Su manifiesta tristeza despertó mi piedad y me atreví a pronunciar unas palabras amables.
—No sé si conoces exactamente el significado de au pied de la lettre, Tuppy, pero así es como creo que no debes tomar las tonterías que dijo Angela hace un rato.
Pareció interesarse.
—¿De qué diablos hablas? —preguntó.
Vi que había de explicarme mejor.
—No tomes esas frases demasiado literalmente, mi querido muchacho. Ya sabes cómo son las chicas.
—Lo sé —dijo con otro gruñido que subió en derechura de sus tobillos—. Quisiera no haber conocido jamás a ninguna.
—Quiero decir que seguramente se dio cuenta de que estabas allí, entre los matorrales, y debió de hablar así para hacerte rabiar. Creo que debemos ser psicólogos y considerar que tiene unos modales impulsivos, propios de las jóvenes, y que sin duda ha aprovechado la ocasión para zaherirte, diciéndote unas cuantas verdades crudas.
—¿Verdades crudas?
—Eso es.
Gruñó de nuevo, dándome la impresión de que yo, convertido en soberano, recibía el saludo de los veintiún cañonazos de la flota. No creo haber encontrado en mi vida a una persona que sepa gruñir mejor que él.
—¿Qué pretendes afirmar con lo de «verdades crudas»? No estoy gordo.
—No, no.
—¿Y qué hay de malo en el color de mis cabellos?
—Están muy bien, Tuppy, viejo amigo.

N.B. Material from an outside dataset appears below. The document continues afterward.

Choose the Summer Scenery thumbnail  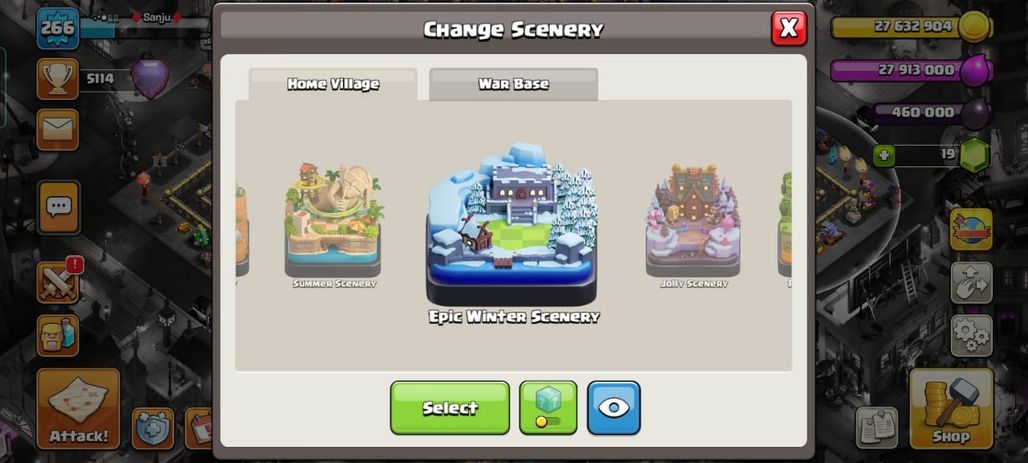click(x=334, y=225)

Yo pienso que tus cabellos…
—Y no clarean en absoluto en lo alto de la cabeza… ¿Por qué diablos haces esas muecas?
—No hago muecas; sonrío, sencillamente. Estaba imaginando tu figura vista a través de los ojos de Angela. Grueso de cuerpo y pequeño de cabeza. Realmente curioso.
—¡Ah! ¿Lo encuentras curioso?
—En lo más mínimo.
—Más vale así.
—Está bien.
Me pareció que la conversación comenzaba nuevamente a complicarse, y deseé truncarla.
En aquel preciso instante apareció alguien, entre los árboles, en la tranquilidad de la noche, y reparé en que era Angela. Tenía una expresión de extrema dulzura y llevaba en la mano un plato de emparedados. Después descubrí que eran de jamón.
—Si ves por alguna parte a míster Glossop, Bertie —dijo con los ojos fijos, como en un estado de sonambulismo, en la mole de Tuppy—, quisiera que se los dieras. Temo que tenga hambre, pobrecillo. Son casi las diez y no ha comido nada desde la cena. Los dejaré aquí, sobre este banco.
Se alejó y pensé que lo mejor era hacer otro tanto. Nada me retenía allí.
Nos dirigimos hacia la casa y oímos entre el resonar de nuestros pasos en la noche el rumor de un plato de emparedados de jamón violentamente lanzado al aire, seguido de las ahogadas imprecaciones de un hombre enérgico y furioso.
—¡Qué noche tan llena de silencio y de paz! —dijo Angela.